Could you copy, word for word, the part of the forum thread below about finding a Jeet Kune Do teacher in Flint, MI, between "Does anyone know" and "of contacting him.", inclusive?
--- Start of SOURCE TEXT ---
# Seeking Karl Carlysle Jeet Kune DO in Flint, MI



## dungeonworks (Oct 9, 2007)

Does anyone know if he is teaching in the Flint, MI area?  Anyone have contact information for him?  I seen him on the Inosanto website but cannot find any other information of contacting him.

Thank you
Gary


----------



## Marvin (Oct 9, 2007)

Hey Gary, Karl and I used to train together a hundred years ago. Last I heard of him he was at  masters and champions in Grand Blanc. Good luck!


----------



## dungeonworks (Oct 10, 2007)

Marvin said:


> Hey Gary, Karl and I used to train together a hundred years ago. Last I heard of him he was at  masters and champions in Grand Blanc. Good luck!



Thanks Marvin!  Funny thing is that I called Adam at Masters and Champions last night and found out he is teaching a JKD class there....just on days I can't take the dang class!!!!  GRRRRRR!!!  I hate when real life gets in the way of my training! LOL


----------



## JKDchild (May 26, 2008)
--- End of SOURCE TEXT ---
--- Start of EXTRACTED DATA ---
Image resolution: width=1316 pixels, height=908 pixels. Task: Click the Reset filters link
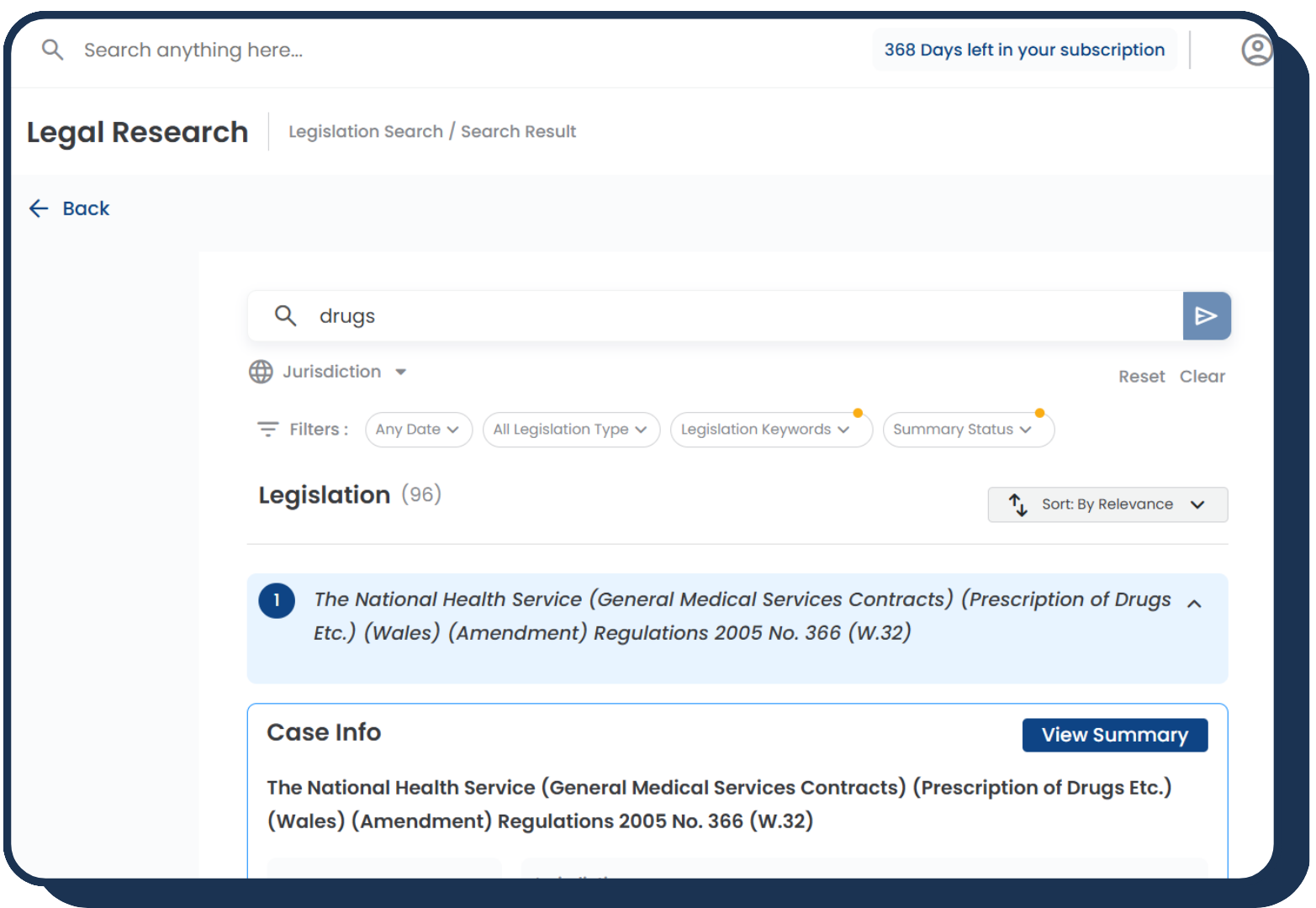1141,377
--- End of EXTRACTED DATA ---
--- Start of EXTRACTED DATA ---
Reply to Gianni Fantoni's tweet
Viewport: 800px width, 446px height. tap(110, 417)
--- End of EXTRACTED DATA ---
SOLUTION TO THIS EXERCISE:
Does anyone know if he is teaching in the Flint, MI area?  Anyone have contact information for him?  I seen him on the Inosanto website but cannot find any other information of contacting him.